GOAL OF THE EXERCISE —
Rewrite the records from the start through the line containing "Expand the Gil", changing "dropdown" to "menu" and leaving everything else as it is.

[Dataset entries]
--------

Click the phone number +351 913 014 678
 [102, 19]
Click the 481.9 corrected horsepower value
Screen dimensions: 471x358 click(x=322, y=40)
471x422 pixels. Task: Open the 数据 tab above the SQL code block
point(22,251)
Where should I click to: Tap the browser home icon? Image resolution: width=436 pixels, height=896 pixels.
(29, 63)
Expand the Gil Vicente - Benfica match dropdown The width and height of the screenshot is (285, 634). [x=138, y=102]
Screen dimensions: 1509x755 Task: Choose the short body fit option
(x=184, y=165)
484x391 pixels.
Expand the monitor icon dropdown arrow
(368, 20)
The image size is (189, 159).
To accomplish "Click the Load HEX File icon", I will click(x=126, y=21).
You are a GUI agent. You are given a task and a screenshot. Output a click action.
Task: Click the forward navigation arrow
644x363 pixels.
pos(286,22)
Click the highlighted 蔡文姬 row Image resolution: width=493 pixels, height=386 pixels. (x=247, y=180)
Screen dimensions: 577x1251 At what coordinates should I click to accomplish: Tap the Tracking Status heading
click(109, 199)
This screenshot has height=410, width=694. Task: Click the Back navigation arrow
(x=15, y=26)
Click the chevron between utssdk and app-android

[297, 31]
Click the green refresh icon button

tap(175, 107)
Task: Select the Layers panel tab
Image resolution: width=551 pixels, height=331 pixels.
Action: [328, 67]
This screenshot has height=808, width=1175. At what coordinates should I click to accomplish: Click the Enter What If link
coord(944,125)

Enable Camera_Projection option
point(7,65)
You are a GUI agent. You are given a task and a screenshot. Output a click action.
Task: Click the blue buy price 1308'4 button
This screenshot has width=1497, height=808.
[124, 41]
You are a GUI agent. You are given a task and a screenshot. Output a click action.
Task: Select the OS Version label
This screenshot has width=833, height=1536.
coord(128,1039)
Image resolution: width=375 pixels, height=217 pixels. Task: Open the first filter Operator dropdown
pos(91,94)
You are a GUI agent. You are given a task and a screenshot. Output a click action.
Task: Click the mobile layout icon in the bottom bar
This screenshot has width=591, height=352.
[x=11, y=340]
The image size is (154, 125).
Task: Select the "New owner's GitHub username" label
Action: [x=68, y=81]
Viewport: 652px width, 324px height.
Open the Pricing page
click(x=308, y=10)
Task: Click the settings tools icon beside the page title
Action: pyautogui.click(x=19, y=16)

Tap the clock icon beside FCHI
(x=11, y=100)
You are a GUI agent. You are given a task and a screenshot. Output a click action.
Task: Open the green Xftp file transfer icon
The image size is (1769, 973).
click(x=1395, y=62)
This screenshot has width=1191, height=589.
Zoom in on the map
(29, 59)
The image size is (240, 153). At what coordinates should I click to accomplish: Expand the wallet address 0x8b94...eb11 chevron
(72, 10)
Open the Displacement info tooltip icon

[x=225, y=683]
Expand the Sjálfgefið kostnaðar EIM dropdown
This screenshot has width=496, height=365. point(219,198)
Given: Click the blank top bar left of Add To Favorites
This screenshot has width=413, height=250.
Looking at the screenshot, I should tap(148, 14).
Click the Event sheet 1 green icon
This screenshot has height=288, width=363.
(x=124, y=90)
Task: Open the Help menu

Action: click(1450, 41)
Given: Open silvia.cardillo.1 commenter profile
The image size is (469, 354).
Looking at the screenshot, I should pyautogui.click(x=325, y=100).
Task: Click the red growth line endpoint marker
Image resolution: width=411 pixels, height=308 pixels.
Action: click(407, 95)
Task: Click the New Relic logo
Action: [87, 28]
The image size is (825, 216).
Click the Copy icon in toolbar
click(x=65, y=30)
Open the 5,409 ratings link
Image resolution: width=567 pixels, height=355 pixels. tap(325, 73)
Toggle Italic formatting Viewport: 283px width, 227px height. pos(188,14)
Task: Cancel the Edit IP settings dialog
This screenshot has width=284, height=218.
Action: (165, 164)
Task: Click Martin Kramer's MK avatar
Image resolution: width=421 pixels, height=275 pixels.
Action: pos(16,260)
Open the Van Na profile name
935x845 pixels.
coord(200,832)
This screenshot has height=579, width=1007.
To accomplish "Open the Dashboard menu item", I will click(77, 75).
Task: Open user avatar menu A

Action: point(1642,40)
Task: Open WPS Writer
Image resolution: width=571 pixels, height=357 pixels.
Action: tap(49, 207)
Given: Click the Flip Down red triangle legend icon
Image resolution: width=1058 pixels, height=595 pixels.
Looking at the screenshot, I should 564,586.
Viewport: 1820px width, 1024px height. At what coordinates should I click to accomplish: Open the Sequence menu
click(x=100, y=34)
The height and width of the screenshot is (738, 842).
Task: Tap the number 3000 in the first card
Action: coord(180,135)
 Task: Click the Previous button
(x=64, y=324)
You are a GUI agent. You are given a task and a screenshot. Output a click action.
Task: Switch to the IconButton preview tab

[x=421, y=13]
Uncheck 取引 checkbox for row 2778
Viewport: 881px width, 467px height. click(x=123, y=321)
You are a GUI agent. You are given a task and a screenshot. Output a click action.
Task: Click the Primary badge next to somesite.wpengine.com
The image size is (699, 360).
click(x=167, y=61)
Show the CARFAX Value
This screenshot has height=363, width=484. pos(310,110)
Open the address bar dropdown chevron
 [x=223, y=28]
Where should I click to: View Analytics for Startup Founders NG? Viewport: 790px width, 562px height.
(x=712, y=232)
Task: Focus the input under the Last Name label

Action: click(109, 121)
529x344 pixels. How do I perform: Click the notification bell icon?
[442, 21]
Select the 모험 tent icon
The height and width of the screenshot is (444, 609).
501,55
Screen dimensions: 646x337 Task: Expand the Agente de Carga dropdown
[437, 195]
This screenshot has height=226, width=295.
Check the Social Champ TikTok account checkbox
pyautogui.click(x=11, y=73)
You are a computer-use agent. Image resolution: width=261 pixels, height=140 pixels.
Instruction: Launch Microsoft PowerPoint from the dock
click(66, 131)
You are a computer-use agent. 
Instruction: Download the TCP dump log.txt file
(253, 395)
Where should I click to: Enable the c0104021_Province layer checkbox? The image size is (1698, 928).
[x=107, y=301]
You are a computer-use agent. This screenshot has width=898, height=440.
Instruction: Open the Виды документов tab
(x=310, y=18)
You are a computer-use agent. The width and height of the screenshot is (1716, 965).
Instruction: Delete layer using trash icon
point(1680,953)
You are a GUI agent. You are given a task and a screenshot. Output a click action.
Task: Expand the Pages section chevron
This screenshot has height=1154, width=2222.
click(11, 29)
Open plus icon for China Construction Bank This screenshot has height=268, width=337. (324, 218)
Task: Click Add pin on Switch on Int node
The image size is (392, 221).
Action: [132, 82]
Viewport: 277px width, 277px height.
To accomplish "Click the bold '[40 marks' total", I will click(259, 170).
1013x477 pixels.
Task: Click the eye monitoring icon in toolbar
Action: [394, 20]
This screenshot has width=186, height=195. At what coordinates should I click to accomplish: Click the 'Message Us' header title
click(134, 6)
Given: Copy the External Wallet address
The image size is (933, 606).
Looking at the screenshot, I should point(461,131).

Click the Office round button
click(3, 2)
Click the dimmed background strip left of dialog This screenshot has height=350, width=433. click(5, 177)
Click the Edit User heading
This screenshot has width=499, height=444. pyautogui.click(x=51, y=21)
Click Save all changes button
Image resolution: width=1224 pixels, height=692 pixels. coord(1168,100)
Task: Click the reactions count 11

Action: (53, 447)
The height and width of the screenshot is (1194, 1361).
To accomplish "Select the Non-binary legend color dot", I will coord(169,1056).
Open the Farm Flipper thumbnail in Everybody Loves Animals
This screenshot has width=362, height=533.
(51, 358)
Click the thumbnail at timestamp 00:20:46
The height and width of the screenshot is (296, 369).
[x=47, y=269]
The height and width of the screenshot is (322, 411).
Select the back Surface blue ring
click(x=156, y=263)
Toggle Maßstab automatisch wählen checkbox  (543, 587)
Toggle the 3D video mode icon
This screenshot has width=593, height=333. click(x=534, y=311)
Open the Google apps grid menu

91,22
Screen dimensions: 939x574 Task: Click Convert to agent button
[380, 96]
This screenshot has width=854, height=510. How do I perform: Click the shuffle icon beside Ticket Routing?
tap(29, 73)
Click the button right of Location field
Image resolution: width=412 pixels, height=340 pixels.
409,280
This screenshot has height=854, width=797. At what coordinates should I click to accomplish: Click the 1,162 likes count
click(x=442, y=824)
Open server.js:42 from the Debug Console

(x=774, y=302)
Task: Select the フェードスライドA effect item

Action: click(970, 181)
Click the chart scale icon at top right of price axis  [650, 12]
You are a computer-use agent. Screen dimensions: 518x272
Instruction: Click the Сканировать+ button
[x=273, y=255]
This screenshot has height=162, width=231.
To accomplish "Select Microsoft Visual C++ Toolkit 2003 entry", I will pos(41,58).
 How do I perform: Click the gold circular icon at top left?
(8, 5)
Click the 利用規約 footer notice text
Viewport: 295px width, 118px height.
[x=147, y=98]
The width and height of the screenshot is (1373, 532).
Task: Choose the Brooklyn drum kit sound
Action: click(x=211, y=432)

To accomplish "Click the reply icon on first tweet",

--------

ANSWER TO THIS EXERCISE —
Click the phone number +351 913 014 678
 [102, 19]
Click the 481.9 corrected horsepower value
Screen dimensions: 471x358 click(x=322, y=40)
471x422 pixels. Task: Open the 数据 tab above the SQL code block
point(22,251)
Where should I click to: Tap the browser home icon? Image resolution: width=436 pixels, height=896 pixels.
(29, 63)
Expand the Gil Vicente - Benfica match menu The width and height of the screenshot is (285, 634). [x=138, y=102]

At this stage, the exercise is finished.